The entries below are to be repeated exactly as they stand.

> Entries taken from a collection
<<<<
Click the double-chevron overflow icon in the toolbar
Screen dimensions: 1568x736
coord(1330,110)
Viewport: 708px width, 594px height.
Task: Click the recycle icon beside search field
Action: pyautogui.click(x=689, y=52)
>>>>
> REPLY
Click the double-chevron overflow icon in the toolbar
Screen dimensions: 1568x736
coord(1330,110)
Viewport: 708px width, 594px height.
Task: Click the recycle icon beside search field
Action: pyautogui.click(x=689, y=52)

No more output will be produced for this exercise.